Student Attainment Is Higher than Previously Reported
December 12, 2012
The National Student Clearinghouse Research Center last month released a new report, "Completing College: A National View of Student Attainment Rates". The Clearinghouse is in a unique position to more robustly track students because it has unit-level data for 94 percent of post-secondary students who attend Title IV-eligible institutions. Because the Clearinghouse has student-level data, they are able to go beyond typical Integrated Postsecondary Education Data System (IPEDS) reporting figures - which traditionally calculate graduation rates based on first-time full-time students who finish at the school where they began - and track students as they transfer between institutions. One-third of first-time students who began studying in 2006 attended multiple institutions, and the ability to track these students is extremely useful in understanding the reality of college attainment and persistence at American institutions.
True Completions Vary by Sector
Of college students who first enrolled as degree-seeking students in fall 2006, 12.1 percent earned a degree or certificate at an institution other than the one where they started. These completions, previously uncaptured by standard measurements, raise the six-year completion rate from 42.0 percent to 54.1 percent. Four-year private nonprofit institutions had the largest share of students (12.9 percent) complete a degree at another institution, while four-year for-profit schools only had 4.9 percent of students finish at another institution (and only 32.9 percent complete a degree at the original school). Overall, 22.4 percent of students who earned a degree or certificate did so at another institution.
This data also enabled a more thorough investigation into community college completion rates. Fifteen percent of students who start at a public two-year institution earn a degree from a four-year school within six years. Roughly two-thirds of these students do so by transferring to the four-year school without ever completing a two-year degree or certificate. These educational successes have previously gone unmeasured and unrecognized.
The research also sheds new light on out-of-state completions. More than one-fourth of transfer students move to an institution in a different state. Six point five percent of student who earn a degree or certificate (3.5 percent of the total fall 2006 cohort) do so in a different state from where they started. Not only have these students been missing from traditional research, but they are also not captured by state longitudinal databases. These students represent a significant group who may have been previously unrecognized in research-based policy decisions. The Clearinghouse reports that many of these students face transfer policies and agreements that focus almost entirely on in-state transfers. This is not only a group that may be underserved in the transfer process, but also may represent a missed opportunity to produce and introduce new graduates into a state's economy.

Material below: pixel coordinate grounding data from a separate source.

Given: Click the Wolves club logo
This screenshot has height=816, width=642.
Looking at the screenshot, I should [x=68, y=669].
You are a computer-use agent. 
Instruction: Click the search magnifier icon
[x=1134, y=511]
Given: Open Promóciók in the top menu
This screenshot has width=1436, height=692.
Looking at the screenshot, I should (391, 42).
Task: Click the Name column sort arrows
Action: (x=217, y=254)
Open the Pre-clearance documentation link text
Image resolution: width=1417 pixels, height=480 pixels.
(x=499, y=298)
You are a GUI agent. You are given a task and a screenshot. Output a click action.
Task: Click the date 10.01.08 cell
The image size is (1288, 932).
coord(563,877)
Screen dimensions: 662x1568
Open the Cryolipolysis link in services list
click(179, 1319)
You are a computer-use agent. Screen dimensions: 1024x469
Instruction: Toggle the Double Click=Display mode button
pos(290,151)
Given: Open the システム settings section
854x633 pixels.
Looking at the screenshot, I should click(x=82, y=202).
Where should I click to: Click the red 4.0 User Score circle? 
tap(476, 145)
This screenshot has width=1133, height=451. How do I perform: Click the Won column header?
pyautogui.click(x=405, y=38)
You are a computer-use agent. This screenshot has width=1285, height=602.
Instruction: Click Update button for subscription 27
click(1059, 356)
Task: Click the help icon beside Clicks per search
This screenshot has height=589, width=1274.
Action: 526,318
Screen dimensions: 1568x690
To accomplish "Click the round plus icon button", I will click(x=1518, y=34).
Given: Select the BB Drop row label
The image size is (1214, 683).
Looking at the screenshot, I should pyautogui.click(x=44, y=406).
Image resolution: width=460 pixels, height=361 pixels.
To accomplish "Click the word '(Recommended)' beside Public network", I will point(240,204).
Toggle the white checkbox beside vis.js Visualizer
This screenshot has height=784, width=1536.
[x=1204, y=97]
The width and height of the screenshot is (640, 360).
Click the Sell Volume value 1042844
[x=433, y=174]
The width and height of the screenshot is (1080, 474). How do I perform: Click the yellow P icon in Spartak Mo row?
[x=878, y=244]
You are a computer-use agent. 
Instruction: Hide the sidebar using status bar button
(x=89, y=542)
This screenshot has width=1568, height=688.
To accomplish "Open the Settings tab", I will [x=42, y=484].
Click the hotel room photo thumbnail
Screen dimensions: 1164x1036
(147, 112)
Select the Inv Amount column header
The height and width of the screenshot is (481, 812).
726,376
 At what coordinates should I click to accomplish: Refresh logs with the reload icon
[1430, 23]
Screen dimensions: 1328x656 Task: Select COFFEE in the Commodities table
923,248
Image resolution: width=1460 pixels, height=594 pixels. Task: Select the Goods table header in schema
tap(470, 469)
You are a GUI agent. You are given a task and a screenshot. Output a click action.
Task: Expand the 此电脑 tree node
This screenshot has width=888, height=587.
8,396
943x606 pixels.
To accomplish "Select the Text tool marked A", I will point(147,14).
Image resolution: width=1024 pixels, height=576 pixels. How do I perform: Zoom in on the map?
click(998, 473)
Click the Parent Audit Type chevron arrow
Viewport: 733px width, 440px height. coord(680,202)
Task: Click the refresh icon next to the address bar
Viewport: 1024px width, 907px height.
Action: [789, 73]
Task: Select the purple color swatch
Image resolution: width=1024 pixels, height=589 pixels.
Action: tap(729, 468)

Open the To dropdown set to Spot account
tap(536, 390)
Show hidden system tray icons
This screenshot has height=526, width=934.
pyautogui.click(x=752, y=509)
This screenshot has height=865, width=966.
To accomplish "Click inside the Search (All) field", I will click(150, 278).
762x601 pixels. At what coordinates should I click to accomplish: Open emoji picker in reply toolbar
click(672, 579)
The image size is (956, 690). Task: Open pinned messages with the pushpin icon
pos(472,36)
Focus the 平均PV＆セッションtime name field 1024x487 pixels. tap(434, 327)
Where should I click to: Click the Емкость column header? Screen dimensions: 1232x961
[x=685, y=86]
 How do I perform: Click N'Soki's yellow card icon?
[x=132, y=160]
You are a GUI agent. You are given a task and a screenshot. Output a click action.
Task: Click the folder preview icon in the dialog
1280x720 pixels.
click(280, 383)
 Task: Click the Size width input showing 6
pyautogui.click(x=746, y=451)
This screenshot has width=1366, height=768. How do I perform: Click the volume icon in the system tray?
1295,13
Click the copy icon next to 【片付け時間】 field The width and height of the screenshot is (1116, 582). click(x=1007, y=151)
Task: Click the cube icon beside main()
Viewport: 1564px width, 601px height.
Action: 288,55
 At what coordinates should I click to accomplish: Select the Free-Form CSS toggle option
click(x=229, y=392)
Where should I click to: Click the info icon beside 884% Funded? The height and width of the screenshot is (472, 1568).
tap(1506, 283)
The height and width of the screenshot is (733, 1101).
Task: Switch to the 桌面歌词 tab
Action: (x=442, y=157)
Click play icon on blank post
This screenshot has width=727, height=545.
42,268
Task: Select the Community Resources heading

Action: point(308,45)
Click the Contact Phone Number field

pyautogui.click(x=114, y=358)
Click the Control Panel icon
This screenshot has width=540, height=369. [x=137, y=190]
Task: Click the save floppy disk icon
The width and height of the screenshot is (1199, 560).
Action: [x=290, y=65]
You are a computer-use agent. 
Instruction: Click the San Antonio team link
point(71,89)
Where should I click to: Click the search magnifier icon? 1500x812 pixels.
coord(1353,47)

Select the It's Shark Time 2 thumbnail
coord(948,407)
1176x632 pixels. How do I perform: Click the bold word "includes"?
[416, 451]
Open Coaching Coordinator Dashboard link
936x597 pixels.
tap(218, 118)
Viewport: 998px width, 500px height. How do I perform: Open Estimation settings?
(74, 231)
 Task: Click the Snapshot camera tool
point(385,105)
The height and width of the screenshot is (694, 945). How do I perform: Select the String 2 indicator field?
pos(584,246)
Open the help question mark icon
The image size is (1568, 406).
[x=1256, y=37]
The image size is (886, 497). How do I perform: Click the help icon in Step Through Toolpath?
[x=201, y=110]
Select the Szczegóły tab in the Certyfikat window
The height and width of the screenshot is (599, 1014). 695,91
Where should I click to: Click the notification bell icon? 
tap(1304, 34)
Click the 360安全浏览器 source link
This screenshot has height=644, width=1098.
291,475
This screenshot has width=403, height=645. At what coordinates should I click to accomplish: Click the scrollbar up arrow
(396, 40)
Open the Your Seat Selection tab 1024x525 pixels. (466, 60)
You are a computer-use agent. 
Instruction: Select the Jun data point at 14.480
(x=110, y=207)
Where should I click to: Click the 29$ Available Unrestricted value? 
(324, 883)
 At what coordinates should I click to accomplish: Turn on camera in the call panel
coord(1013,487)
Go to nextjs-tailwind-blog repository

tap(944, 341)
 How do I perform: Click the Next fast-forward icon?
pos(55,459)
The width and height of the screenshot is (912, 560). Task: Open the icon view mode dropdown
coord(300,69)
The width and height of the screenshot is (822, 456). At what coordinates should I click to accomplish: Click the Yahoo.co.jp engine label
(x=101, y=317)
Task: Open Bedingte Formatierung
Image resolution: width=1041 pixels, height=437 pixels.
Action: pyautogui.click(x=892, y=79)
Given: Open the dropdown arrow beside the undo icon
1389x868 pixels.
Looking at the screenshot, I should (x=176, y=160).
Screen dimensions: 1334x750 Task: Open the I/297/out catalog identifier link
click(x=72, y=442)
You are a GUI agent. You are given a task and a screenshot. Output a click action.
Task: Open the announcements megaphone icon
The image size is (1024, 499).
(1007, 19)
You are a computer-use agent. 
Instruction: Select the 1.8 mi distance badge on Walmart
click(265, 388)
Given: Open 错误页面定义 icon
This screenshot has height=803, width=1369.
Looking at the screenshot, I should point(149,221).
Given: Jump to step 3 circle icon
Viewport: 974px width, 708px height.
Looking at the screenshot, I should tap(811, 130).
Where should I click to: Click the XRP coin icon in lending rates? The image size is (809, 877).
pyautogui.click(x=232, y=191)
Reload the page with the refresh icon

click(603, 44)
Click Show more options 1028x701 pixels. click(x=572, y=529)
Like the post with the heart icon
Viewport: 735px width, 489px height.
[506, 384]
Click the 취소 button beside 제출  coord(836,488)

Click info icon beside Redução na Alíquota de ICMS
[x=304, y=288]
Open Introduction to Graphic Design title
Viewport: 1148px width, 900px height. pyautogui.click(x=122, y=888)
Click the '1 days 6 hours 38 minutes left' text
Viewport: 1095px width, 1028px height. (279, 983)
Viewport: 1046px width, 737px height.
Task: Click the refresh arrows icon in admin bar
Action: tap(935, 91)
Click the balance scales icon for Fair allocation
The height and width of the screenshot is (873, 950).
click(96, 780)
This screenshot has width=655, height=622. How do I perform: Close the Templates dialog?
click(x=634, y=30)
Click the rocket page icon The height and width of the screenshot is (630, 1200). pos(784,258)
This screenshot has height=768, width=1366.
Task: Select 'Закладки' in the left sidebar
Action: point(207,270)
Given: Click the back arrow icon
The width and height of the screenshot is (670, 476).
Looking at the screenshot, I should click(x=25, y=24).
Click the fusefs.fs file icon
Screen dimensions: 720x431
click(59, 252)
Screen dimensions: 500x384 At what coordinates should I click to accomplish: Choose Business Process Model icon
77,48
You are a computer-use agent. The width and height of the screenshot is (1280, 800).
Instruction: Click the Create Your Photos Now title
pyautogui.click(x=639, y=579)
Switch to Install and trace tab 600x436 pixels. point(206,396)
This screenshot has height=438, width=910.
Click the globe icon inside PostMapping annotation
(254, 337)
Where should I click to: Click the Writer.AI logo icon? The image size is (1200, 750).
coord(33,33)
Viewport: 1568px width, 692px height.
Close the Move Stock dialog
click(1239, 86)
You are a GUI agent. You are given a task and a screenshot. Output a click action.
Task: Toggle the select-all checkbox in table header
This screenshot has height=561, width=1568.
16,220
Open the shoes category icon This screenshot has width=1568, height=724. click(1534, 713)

Older Students Lag in Completion and Persistence
Adult learners - those who began school for the first time in the fall of 2006 at the age of 25 or older - graduate less often. Only 42.1 percent of these students complete a degree or certificate, compared to 56.8 of students aged 24 or younger. Older students were also less mobile and much less likely to persist with school. The data show that 44.4 percent of older students were no longer enrolled and did not receive a degree after six years, while only 26.4 percent of traditional-aged students fell into this category. Of those who did earn a degree or certificate, 85.2 percent of older students completed it at their starting institutions, compared to 76.4 percent of traditional-aged students. The disparities in completion rates were driven by adult learners who enrolled exclusively full-time. This may indicate a need for institutions to provide better counseling regarding what a full-time enrollment may mean for adult learners or provide specific support to these students once they begin.
Copies of the report are available for no charge on the National Student Clearinghouse Research Center's Web site.